*ASSIGNED TASK:* Write the lines below as a JSON list of strings, with one string for each line and no blank lines.

*EXCERPTED DATA:*
· · · · ·
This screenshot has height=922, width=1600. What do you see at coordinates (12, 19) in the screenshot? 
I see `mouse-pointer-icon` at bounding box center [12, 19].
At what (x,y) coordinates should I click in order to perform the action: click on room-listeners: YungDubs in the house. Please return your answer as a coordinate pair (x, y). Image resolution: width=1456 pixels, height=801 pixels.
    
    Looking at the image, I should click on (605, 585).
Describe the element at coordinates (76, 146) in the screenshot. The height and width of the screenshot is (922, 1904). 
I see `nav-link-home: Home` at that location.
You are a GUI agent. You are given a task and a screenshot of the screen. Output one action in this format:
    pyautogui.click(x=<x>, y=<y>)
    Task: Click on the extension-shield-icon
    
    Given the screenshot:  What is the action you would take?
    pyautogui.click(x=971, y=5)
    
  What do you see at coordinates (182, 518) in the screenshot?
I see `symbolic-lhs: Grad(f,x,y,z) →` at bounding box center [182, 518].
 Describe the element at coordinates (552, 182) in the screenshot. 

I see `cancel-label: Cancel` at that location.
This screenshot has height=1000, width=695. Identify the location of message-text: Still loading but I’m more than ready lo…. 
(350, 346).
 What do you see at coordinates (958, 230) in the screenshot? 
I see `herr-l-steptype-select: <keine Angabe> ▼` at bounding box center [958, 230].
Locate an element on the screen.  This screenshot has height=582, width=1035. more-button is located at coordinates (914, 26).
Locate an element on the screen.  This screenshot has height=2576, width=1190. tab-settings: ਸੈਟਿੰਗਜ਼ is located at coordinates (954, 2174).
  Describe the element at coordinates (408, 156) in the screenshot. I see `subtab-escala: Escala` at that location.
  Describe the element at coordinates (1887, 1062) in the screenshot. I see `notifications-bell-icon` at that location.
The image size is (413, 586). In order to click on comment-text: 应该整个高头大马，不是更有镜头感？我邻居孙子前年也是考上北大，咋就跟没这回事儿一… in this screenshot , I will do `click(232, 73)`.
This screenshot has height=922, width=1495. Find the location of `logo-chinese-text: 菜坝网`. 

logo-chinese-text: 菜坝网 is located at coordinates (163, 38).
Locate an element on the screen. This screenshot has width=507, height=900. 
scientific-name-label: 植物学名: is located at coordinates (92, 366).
· · · · ·
*THE ANSWER:*
[
  "This screenshot has height=922, width=1600. What do you see at coordinates (12, 19) in the screenshot? ",
  "I see `mouse-pointer-icon` at bounding box center [12, 19].",
  "At what (x,y) coordinates should I click in order to perform the action: click on room-listeners: YungDubs in the house. Please return your answer as a coordinate pair (x, y). Image resolution: width=1456 pixels, height=801 pixels.",
  "    Looking at the image, I should click on (605, 585).",
  "Describe the element at coordinates (76, 146) in the screenshot. The height and width of the screenshot is (922, 1904). ",
  "I see `nav-link-home: Home` at that location.",
  "You are a GUI agent. You are given a task and a screenshot of the screen. Output one action in this format:",
  "    pyautogui.click(x=<x>, y=<y>)",
  "    Task: Click on the extension-shield-icon",
  "    Given the screenshot:  What is the action you would take?",
  "    pyautogui.click(x=971, y=5)",
  "  What do you see at coordinates (182, 518) in the screenshot?",
  "I see `symbolic-lhs: Grad(f,x,y,z) →` at bounding box center [182, 518].",
  " Describe the element at coordinates (552, 182) in the screenshot. ",
  "I see `cancel-label: Cancel` at that location.",
  "This screenshot has height=1000, width=695. Identify the location of message-text: Still loading but I’m more than ready lo…. ",
  "(350, 346).",
  " What do you see at coordinates (958, 230) in the screenshot? ",
  "I see `herr-l-steptype-select: <keine Angabe> ▼` at bounding box center [958, 230].",
  "Locate an element on the screen.  This screenshot has height=582, width=1035. more-button is located at coordinates (914, 26).",
  "Locate an element on the screen.  This screenshot has height=2576, width=1190. tab-settings: ਸੈਟਿੰਗਜ਼ is located at coordinates (954, 2174).",
  "  Describe the element at coordinates (408, 156) in the screenshot. I see `subtab-escala: Escala` at that location.",
  "  Describe the element at coordinates (1887, 1062) in the screenshot. I see `notifications-bell-icon` at that location.",
  "The image size is (413, 586). In order to click on comment-text: 应该整个高头大马，不是更有镜头感？我邻居孙子前年也是考上北大，咋就跟没这回事儿一… in this screenshot , I will do `click(232, 73)`.",
  "This screenshot has height=922, width=1495. Find the location of `logo-chinese-text: 菜坝网`. ",
  "logo-chinese-text: 菜坝网 is located at coordinates (163, 38).",
  "Locate an element on the screen. This screenshot has width=507, height=900. ",
  "scientific-name-label: 植物学名: is located at coordinates (92, 366)."
]